Lo hacemos por ti: un hombre te deposita en su regazo, no puedes contra él, baja el pantalón, clama ser tu padre y te da de nalgadas. Sin intenciones malignas, quizás, soba sus callosas manos con tu piel redonda, suave de sentarte tanto tiempo frente a los monitores o frente al tiempo, en general, y da dos, tres, cuatro azotes. Si eres deportista o las tienes duras, no importa, sólo tiene que aplicar un poco más de presión. No sólo lo hace por ti pero en su rostro es visible: también le duele más; tus protestas y tus espasmos no se comparan a los infiernos paternalistas que este extraño ha tenido que atravesar para darte esta lección. El hombre entrecierra los ojos, deja ver todas las arrugas en su rostro; el destello en su mirada delata un amor absoluto por lo que hace.
Déjalo ir y lo tendrás: coro, ese hombre es mío, mío y de nadie más. Hay una tierna concepción universal que sugiere los pasos metafísicos para desentrañar una de las verdades fundamentales y desesperadas de este mundo; abandónalo y después, altas probabilidades, el abandonado regresará. Sus pasos resignados a nuestros brazos lo harán más nuestro, lo harán caminar a la jaula dorada sin rechistar y nosotros, en un brillante momento, nos convertimos en el emperador. Apalea al perro con la gravedad de tu mirada y él, después de perder su camino y contra todo pronóstico, rascará la puerta de tu casa. No seas digno, dile a la muchacha que puede irse y probar otras mieles, otros pagafantas, y un día no te dejará en visto, te mandará un emoji y sentirás como si abrazara tus pies. El perro nunca sabe que fue apaleado, o “puesto en libertad”, y la muchacha, bien gracias, está perreando con la libertad merecida. Mientras tanto, el hagakure está ardiendo para prender el carbón y hacer la primera carnita asada del año.
Déjalo ir: si no usamos el hagakure para la carnita asada, podríamos echar una ojeada y sentirnos el post-modern samurai. El hagakure sugiere que el deseo es una prisión. Desear sin propósito es semejante a ser un animal (o peor, un saco de carne sin llenadera). No se trata de pretender que ya no lo quieres para que lo imagines, de un modo retorcido, al alcance de tus manos (los espejos de los coches y su maldito mensaje). Dejar ir se trata, precisamente, de respirar profundamente y andar en el bosque sin preguntarse que quieres. Si tienes suerte cuando el oso te vea pasar por ahí, gordito y caliente por tanta posada, se preguntará lo mismo.

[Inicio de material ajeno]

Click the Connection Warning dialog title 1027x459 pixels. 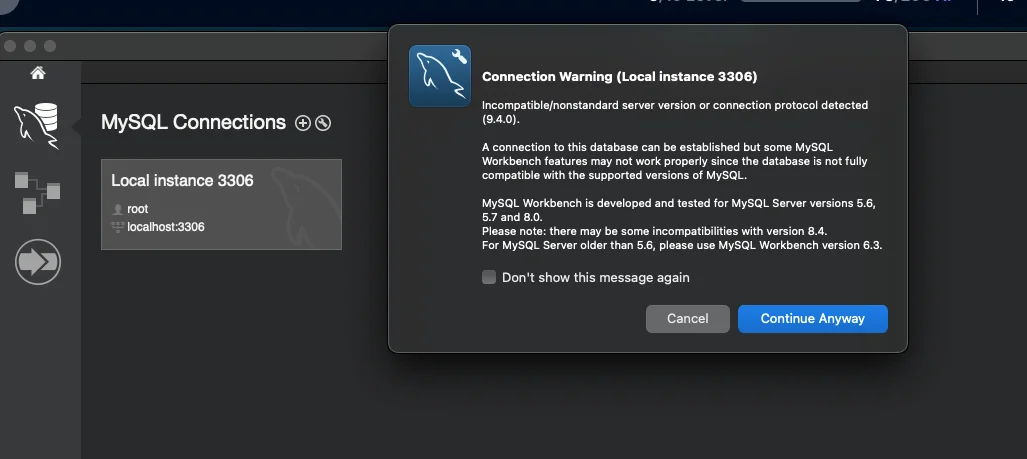click(619, 76)
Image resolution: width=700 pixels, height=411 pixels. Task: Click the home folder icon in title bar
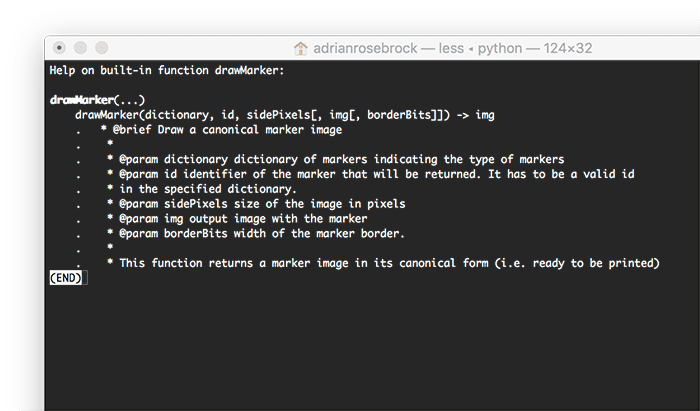pyautogui.click(x=300, y=48)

Salvemos al oso polar: el oso delgado, hambriento, de largas extremidades camina por los basureros esperando que los pescadores hayan dejado algo para él. Alguien dice: es un oso estéticamente bonachón, me recordó al de Coca Cola. Por cierto, ¿dónde se ha metido ese amable bribón?
¿Qué estás esperando? ¿Navidad?: Duke Nukem se truena los dedos, camina rápidamente por las calles invadidas de Los Ángeles mientras escupe sus líneas de héroe fanfarrón y mal hablado. El jugador encuentra un baño, se mira en el espejo, usa el mingitorio para recuperar vida. Rememoro mi juventud precoz en sus escenarios urbanos y espaciales. Cuando era niño, gastaba algunas de mis horas en la computadora tratando de entender la arquitectura de los niveles. Era muy fácil hacer habitaciones pequeñas y grises. Me gustaba que podías usar imágenes sobrepuestas sobre las texturas y eso abría las posibilidades: posters, grafittis, mensajes sobre las paredes. Revistas pornográficas en los suelos de los bares te dirigen a los túneles secretos. Encuentras los pixeles de una muchacha. Shake it, baby. Ofreces unos billetes. Ella se menea para ti.

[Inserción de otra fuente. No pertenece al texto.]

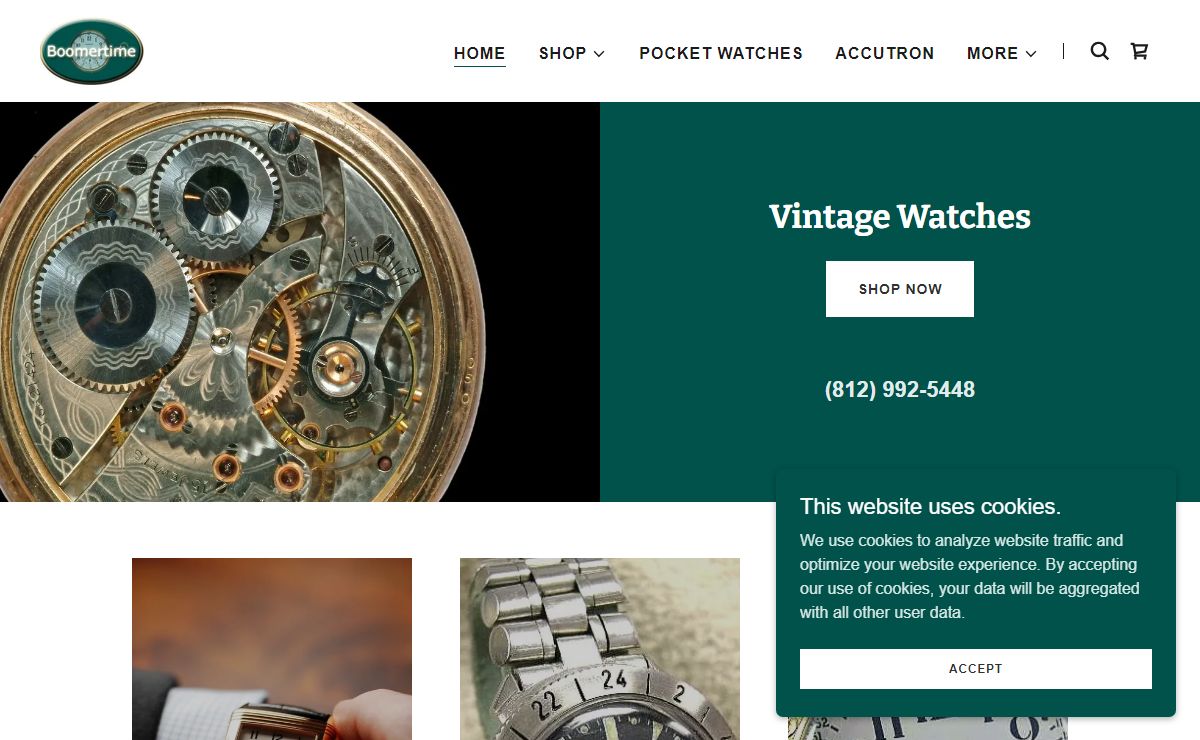This screenshot has width=1200, height=740.
Task: Expand the MORE dropdown menu
Action: click(1002, 53)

Échale ganas: miro la sombra en la radiografía y trato de desentrañar sus secretos. Quién eres tú, pregunto, mientras doy un par de golpecillos. ¿Eres una herencia de mis viejos? ¿Apareciste por la contaminación de la ciudad en los ochenta? ¿O eres un recordatorio de todas mis cajetillas? Los doctores tampoco lo saben, quizás tenemos tiempo para descubrirlo. Contemplo una radiografía como se contempla una pintura. Aviso a mi familia que estoy en el mar de la incertidumbre, mi propio enigma personal, el malo que podría terminar con mi vida y dar fin a todos estos paseos laberínticos (shake it, baby!). Échale ganas, dice uno de ellos por el bendito chat familiar. Entrecierro los ojos y acerco más la radiografía. Navegué mares de tiempo para escuchar esas palabras. Qué tonto soy. Sí, claro, quizás de eso se trata: de echarle ganas.